Madi recommends teenhealth.com.
Kit Brown says teenagers should try teenreads.com “to find recommendations for a good book.”
“I like Google.com and Wikipedia.com for my homework,” added Molly, who didn’t include her last name. “You could also have advice for people going through tough times.”
Like trying to find a job with decent pay, health insurance and a retirement plan.
One of the fascinating links I learned about – unitedprofessionals.org – addresses young college graduates who are, according to Diane Alexander of Buena Vista, “unemployed, underemployed or anxiously employed.”
Speaking of tough times, Denver Water Manager Chips Barry recommended a link to his son’s blog – pennanbarry.blogspot.com. “He is a young epidemiologist writing about treating bubonic plague this past fall in Madagascar,” Barry said.
Jo Hawxby, a college student in Iowa, said I should take a look at the “‘zine scene” of “independently published, nonprofit” magazines (denverzinefest.com).
Jordy Oleson, identified only as “male, 23 years old,” put in a plug for globaltransmissionmedia.com. The site carries a series of short documentaries chronicling the travels of some young guys whom Oleson met in Bolivia. They are traveling around the world.
It is a big world, made, in turns, more intimate and expansive by technology.
“While you may feel you are ‘disconnected’ from the 18-24 demographic,” wrote Rachel Mandell-Rice, a 20-something Boulder native now living in Washington, D.C., “clear, creative and thoughtful writing is not lost on my generation, … although finding it amid the mass quantities of media we encounter daily can prove exhausting.”

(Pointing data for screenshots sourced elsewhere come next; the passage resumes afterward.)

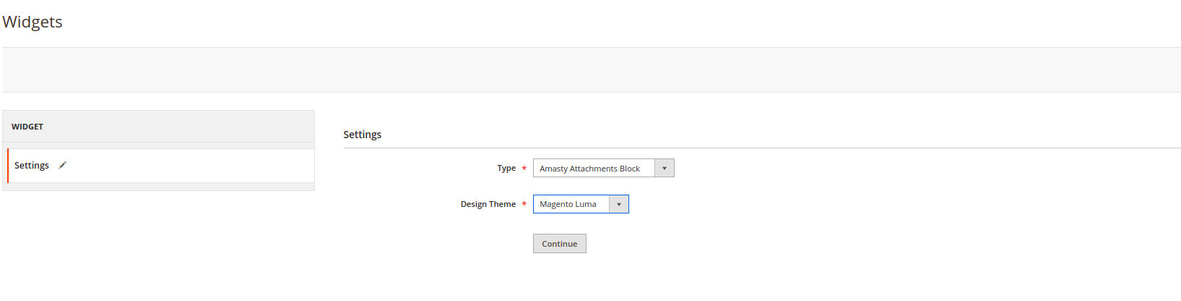Expand the Design Theme dropdown arrow
The height and width of the screenshot is (301, 1181).
[618, 204]
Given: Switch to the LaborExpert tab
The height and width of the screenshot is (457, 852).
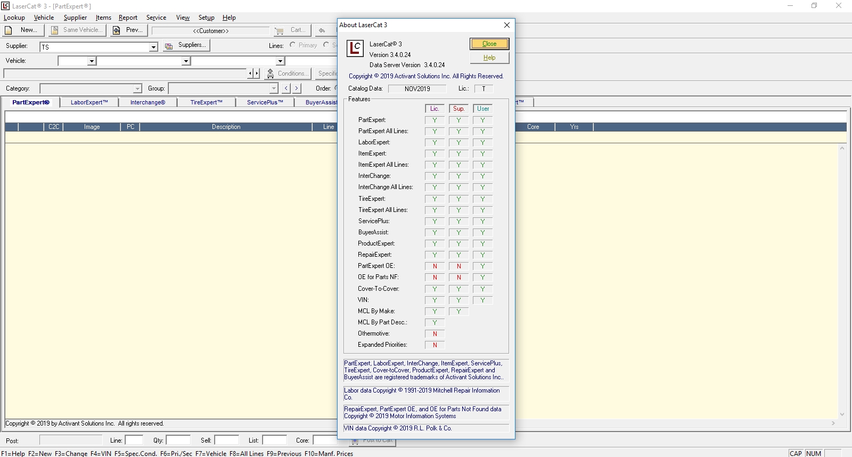Looking at the screenshot, I should click(x=89, y=102).
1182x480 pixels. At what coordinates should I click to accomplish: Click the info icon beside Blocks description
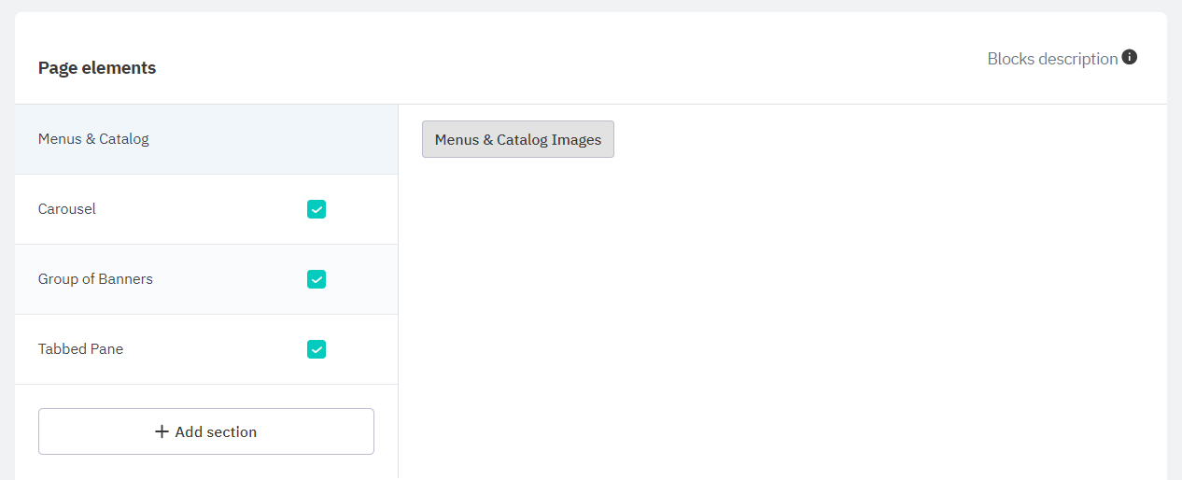point(1130,57)
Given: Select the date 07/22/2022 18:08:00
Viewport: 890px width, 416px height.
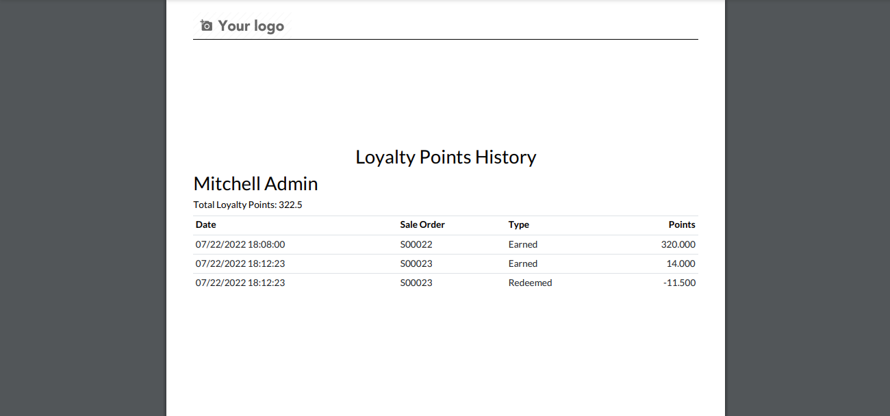Looking at the screenshot, I should tap(240, 244).
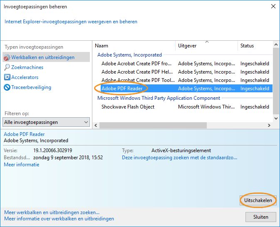Click the Zoekmachines magnifier icon
The width and height of the screenshot is (280, 227).
(7, 67)
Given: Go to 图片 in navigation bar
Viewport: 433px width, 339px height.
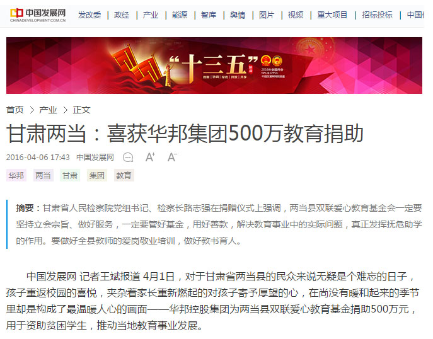Looking at the screenshot, I should [x=267, y=14].
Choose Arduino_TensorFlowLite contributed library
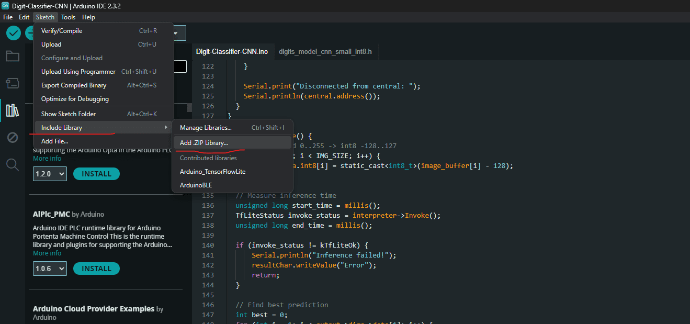Image resolution: width=690 pixels, height=324 pixels. click(x=212, y=172)
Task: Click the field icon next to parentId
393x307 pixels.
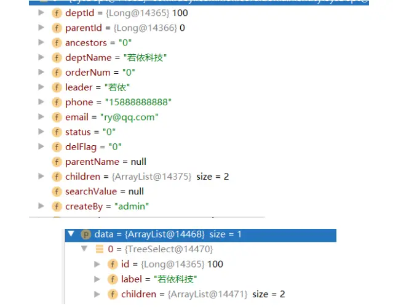Action: [x=57, y=28]
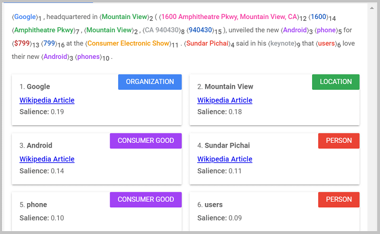The width and height of the screenshot is (380, 234).
Task: Click the vertical scrollbar on the right
Action: tap(371, 119)
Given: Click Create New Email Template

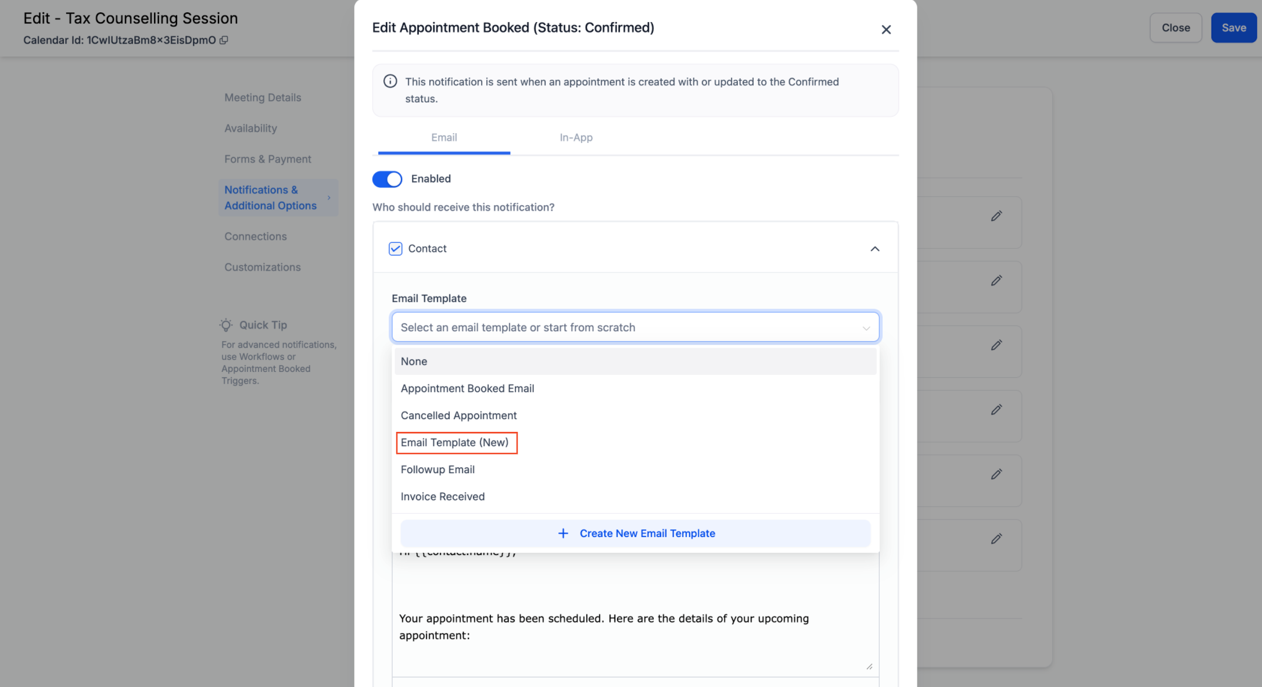Looking at the screenshot, I should click(x=647, y=534).
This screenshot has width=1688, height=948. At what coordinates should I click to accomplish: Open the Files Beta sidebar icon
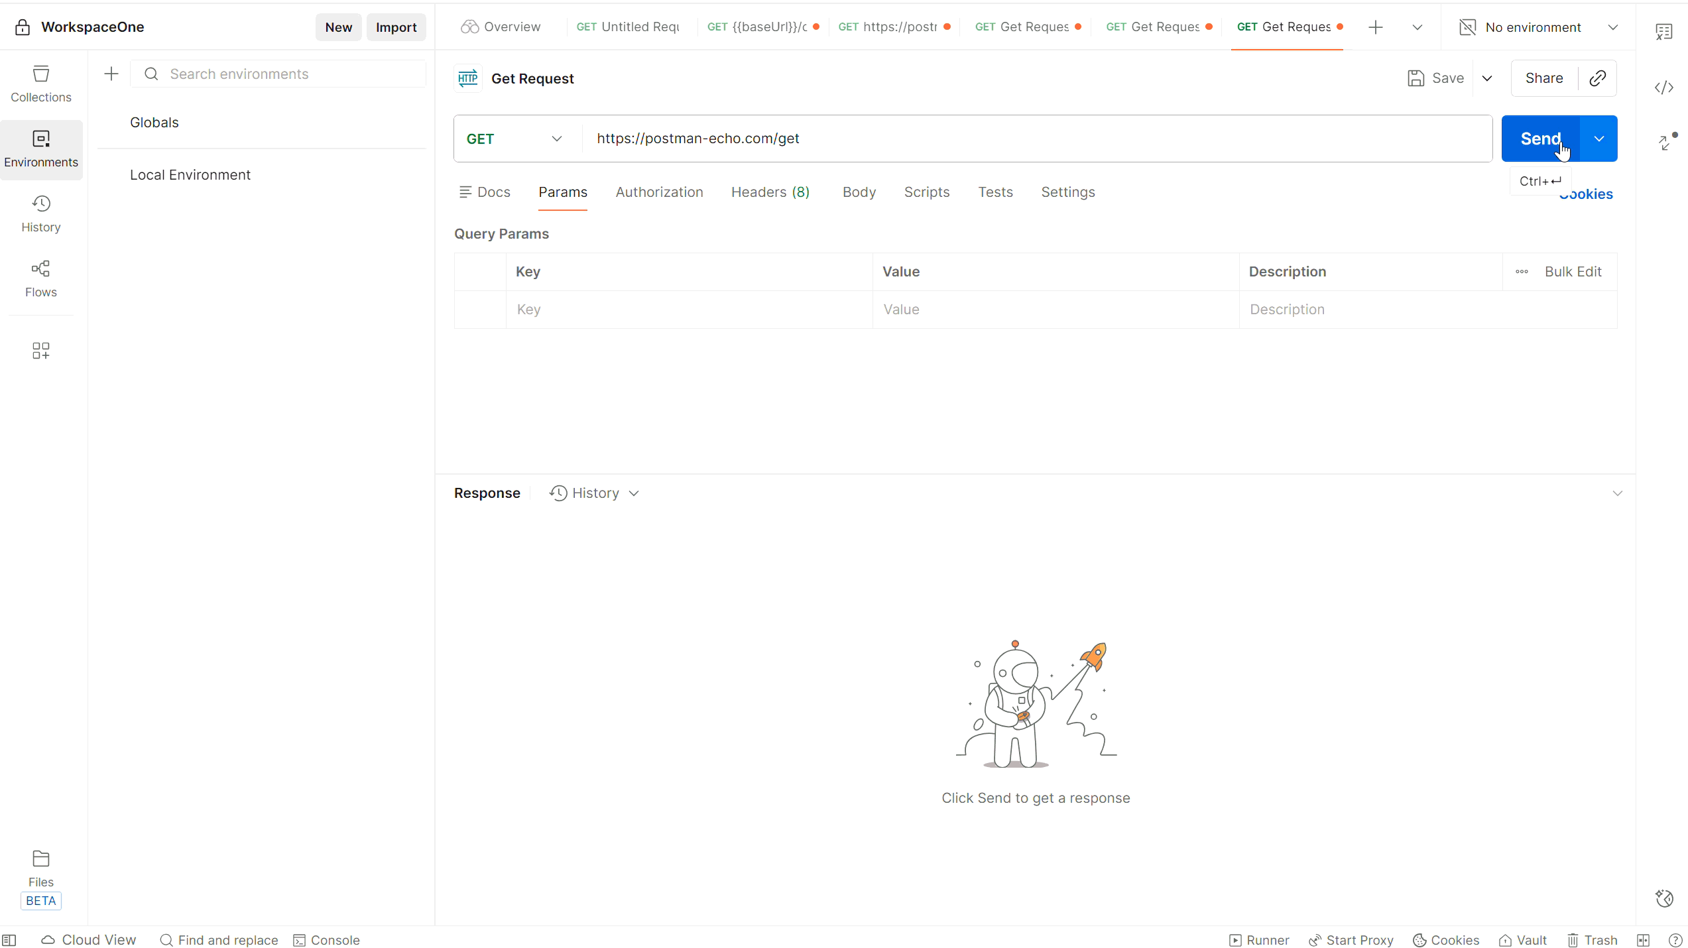click(x=40, y=868)
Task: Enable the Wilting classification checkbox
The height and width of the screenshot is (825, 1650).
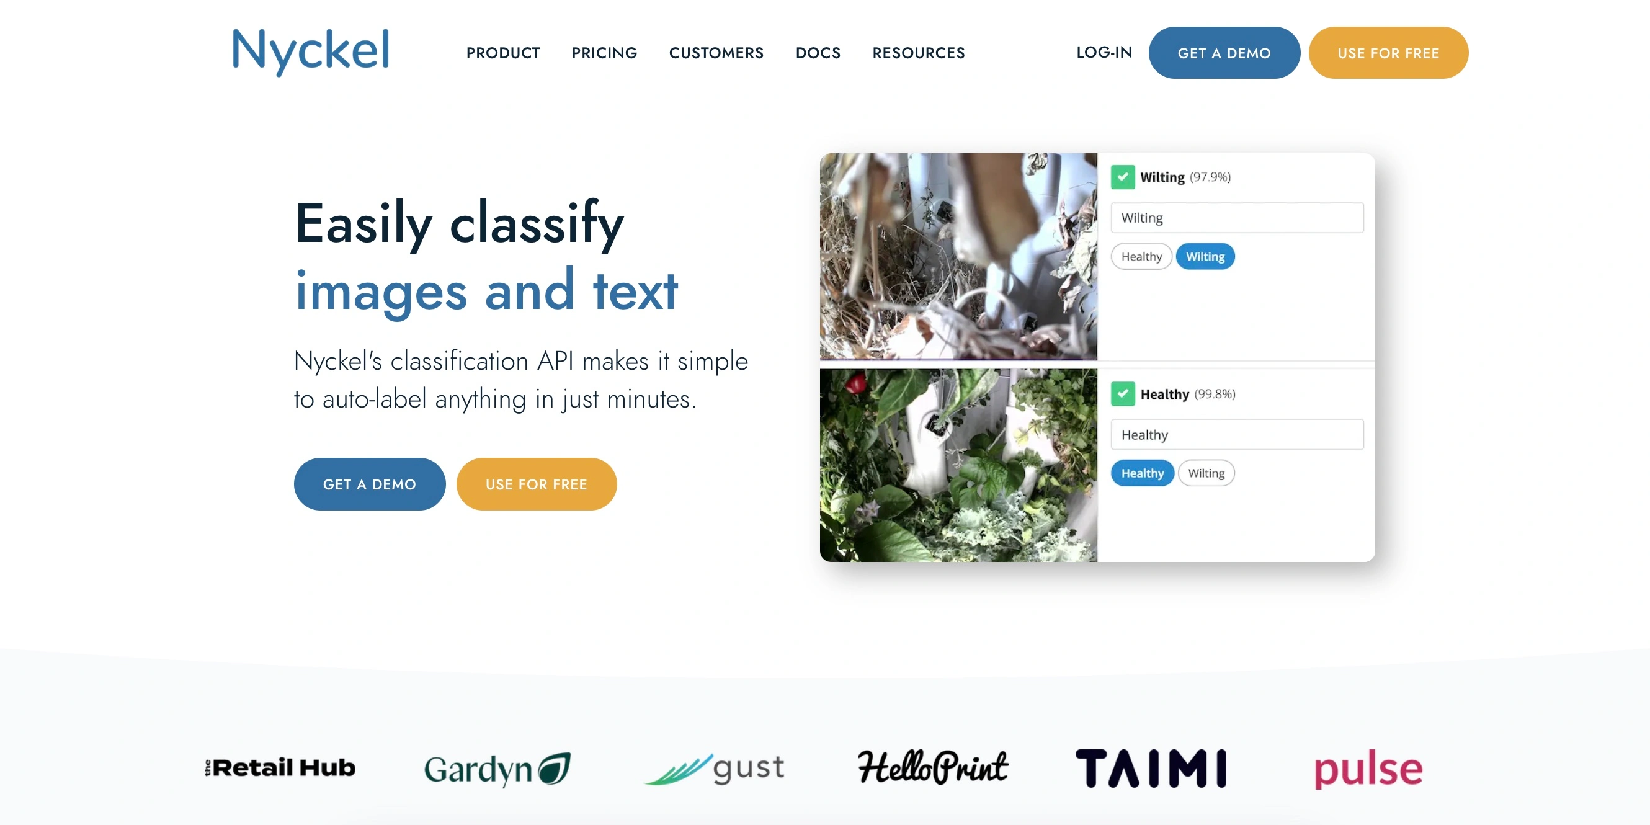Action: click(x=1123, y=176)
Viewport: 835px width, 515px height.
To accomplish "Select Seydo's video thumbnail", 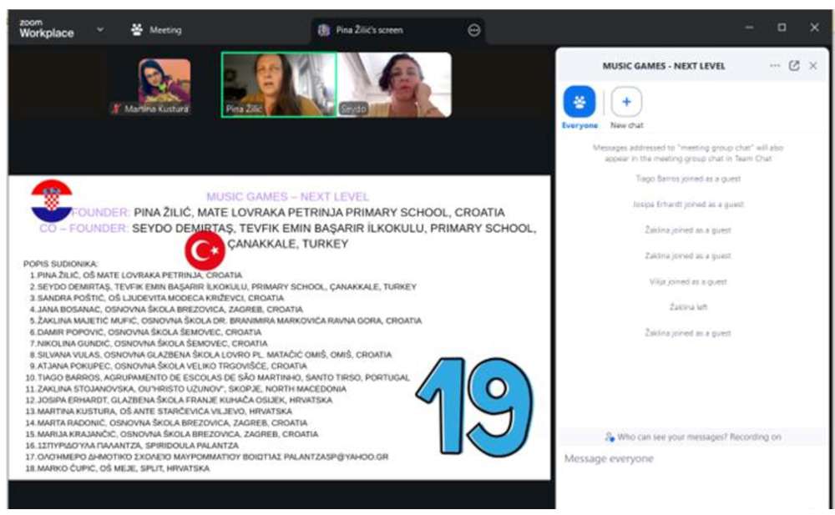I will click(x=394, y=84).
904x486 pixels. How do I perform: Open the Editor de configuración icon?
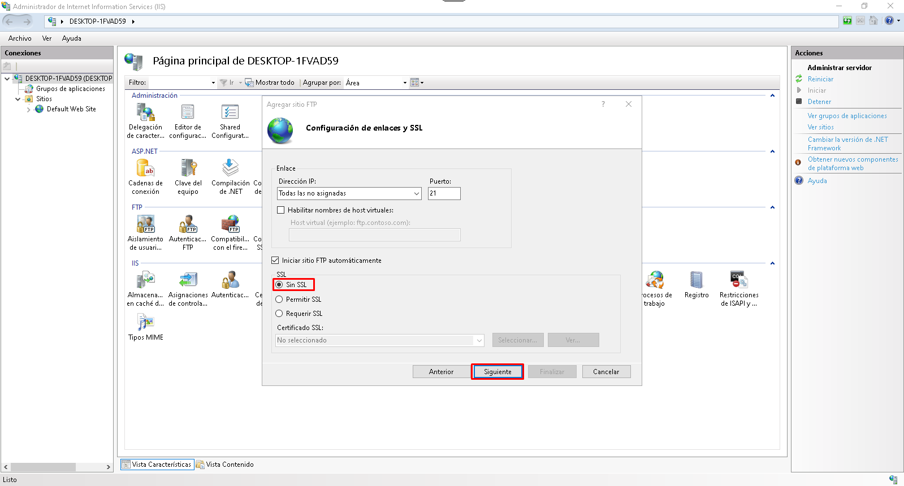click(188, 113)
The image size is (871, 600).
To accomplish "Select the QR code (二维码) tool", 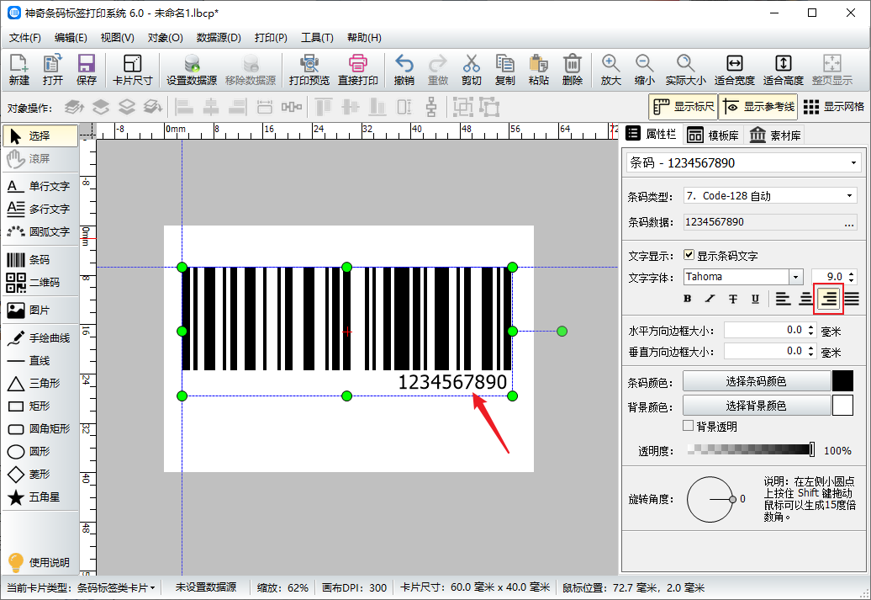I will point(40,283).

When it comes to information overload, Mandell-Rice is on to something.
I got an e-mail from a PR person fronting for a client who helps people build blogs. There were obligatory harrumphs from folks troubled by the political blogs I mentioned in the Jan. 2 column. And, of course, a guy checked in with a baby-boomer blog (boomers.typepad.com).
Suggestions were as vast as the Internet itself.
And they just keep coming.
Or going where you least expect.
On Friday, an e-mail arrived from a former faithful reader of my column in Virginia:
“Imagine my surprise,” she wrote, “when I discovered that spammers have spoofed my e-mail address to send an e-mail with the following subject line:
“Denver Post columnist Jim Spencer needs help with blog ideas for his new blog, including link suggestions.”
There’s the blessing and curse of a cyberspace blog: It is limited only by what you’re willing to dream.